▸ **Work instruction**
Go through the records underneath and write each one out again exactly.

▸ **Collected data entries**
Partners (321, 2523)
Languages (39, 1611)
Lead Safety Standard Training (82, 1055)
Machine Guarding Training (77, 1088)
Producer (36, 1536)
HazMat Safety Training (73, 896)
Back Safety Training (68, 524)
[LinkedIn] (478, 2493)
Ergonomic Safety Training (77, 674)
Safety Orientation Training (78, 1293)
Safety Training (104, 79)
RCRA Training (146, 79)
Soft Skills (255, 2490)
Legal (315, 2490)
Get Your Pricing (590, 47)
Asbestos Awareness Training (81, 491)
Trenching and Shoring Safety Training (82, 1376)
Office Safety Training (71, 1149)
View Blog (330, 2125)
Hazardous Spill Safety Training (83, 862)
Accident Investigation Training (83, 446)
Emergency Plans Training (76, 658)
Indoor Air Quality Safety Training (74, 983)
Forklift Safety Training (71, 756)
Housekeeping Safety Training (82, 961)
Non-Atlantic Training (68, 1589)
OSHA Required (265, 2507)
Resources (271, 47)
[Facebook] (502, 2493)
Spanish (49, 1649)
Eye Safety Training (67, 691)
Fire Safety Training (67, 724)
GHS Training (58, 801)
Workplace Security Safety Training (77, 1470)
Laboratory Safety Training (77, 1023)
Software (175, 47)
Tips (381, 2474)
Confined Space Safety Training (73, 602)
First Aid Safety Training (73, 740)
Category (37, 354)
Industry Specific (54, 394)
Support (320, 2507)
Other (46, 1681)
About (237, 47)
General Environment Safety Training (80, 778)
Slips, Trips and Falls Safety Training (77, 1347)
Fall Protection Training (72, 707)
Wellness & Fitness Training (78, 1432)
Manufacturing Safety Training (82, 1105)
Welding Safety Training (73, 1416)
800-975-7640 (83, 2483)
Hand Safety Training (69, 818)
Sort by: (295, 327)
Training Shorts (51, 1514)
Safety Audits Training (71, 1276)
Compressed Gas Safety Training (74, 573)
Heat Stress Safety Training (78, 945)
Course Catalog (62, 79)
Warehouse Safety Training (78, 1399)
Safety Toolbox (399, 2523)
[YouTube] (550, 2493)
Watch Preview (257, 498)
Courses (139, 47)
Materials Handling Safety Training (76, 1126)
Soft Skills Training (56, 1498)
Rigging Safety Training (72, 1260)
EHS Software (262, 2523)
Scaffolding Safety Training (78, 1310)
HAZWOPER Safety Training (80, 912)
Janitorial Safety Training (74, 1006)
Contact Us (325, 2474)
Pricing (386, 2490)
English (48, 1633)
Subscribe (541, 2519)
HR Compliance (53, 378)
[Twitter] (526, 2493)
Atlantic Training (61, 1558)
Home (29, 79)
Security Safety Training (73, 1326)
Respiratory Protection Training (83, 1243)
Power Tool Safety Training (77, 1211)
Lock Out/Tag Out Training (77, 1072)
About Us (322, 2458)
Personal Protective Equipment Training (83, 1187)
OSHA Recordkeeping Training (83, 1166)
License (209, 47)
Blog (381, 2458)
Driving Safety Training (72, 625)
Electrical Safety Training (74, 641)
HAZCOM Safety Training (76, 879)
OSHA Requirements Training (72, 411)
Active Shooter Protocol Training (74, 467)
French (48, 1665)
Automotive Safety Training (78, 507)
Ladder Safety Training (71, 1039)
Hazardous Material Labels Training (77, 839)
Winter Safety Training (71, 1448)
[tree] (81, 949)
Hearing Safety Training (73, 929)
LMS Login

▸ **Solution**
Partners (321, 2523)
Languages (39, 1611)
Lead Safety Standard Training (82, 1055)
Machine Guarding Training (77, 1088)
Producer (36, 1536)
HazMat Safety Training (73, 896)
Back Safety Training (68, 524)
[LinkedIn] (478, 2493)
Ergonomic Safety Training (77, 674)
Safety Orientation Training (78, 1293)
Safety Training (104, 79)
RCRA Training (146, 79)
Soft Skills (255, 2490)
Legal (315, 2490)
Get Your Pricing (590, 47)
Asbestos Awareness Training (81, 491)
Trenching and Shoring Safety Training (82, 1376)
Office Safety Training (71, 1149)
View Blog (330, 2125)
Hazardous Spill Safety Training (83, 862)
Accident Investigation Training (83, 446)
Emergency Plans Training (76, 658)
Indoor Air Quality Safety Training (74, 983)
Forklift Safety Training (71, 756)
Housekeeping Safety Training (82, 961)
Non-Atlantic Training (68, 1589)
OSHA Required (265, 2507)
Resources (271, 47)
[Facebook] (502, 2493)
Spanish (49, 1649)
Eye Safety Training (67, 691)
Fire Safety Training (67, 724)
GHS Training (58, 801)
Workplace Security Safety Training (77, 1470)
Laboratory Safety Training (77, 1023)
Software (175, 47)
Tips (381, 2474)
Confined Space Safety Training (73, 602)
First Aid Safety Training (73, 740)
Category (37, 354)
Industry Specific (54, 394)
Support (320, 2507)
Other (46, 1681)
About (237, 47)
General Environment Safety Training (80, 778)
Slips, Trips and Falls Safety Training (77, 1347)
Fall Protection Training (72, 707)
Wellness & Fitness Training (78, 1432)
Manufacturing Safety Training (82, 1105)
Welding Safety Training (73, 1416)
800-975-7640 (83, 2483)
Hand Safety Training (69, 818)
Sort by: (295, 327)
Training Shorts (51, 1514)
Safety Audits Training (71, 1276)
Compressed Gas Safety Training (74, 573)
Heat Stress Safety Training (78, 945)
Course Catalog (62, 79)
Warehouse Safety Training (78, 1399)
Safety Toolbox (399, 2523)
[YouTube] (550, 2493)
Watch Preview (257, 498)
Courses (139, 47)
Materials Handling Safety Training (76, 1126)
Soft Skills Training (56, 1498)
Rigging Safety Training (72, 1260)
EHS Software (262, 2523)
Scaffolding Safety Training (78, 1310)
HAZWOPER Safety Training (80, 912)
Janitorial Safety Training (74, 1006)
Contact Us (325, 2474)
Pricing (386, 2490)
English (48, 1633)
Subscribe (541, 2519)
HR Compliance (53, 378)
[Twitter] (526, 2493)
Atlantic Training (61, 1558)
Home (29, 79)
Security Safety Training (73, 1326)
Respiratory Protection Training (83, 1243)
Power Tool Safety Training (77, 1211)
Lock Out/Tag Out Training (77, 1072)
About Us (322, 2458)
Personal Protective Equipment Training (83, 1187)
OSHA Recordkeeping Training (83, 1166)
License (209, 47)
Blog (381, 2458)
Driving Safety Training (72, 625)
Electrical Safety Training (74, 641)
HAZCOM Safety Training (76, 879)
OSHA Requirements Training (72, 411)
Active Shooter Protocol Training (74, 467)
French (48, 1665)
Automotive Safety Training (78, 507)
Ladder Safety Training (71, 1039)
Hazardous Material Labels Training (77, 839)
Winter Safety Training (71, 1448)
[tree] (81, 949)
Hearing Safety Training (73, 929)
LMS Login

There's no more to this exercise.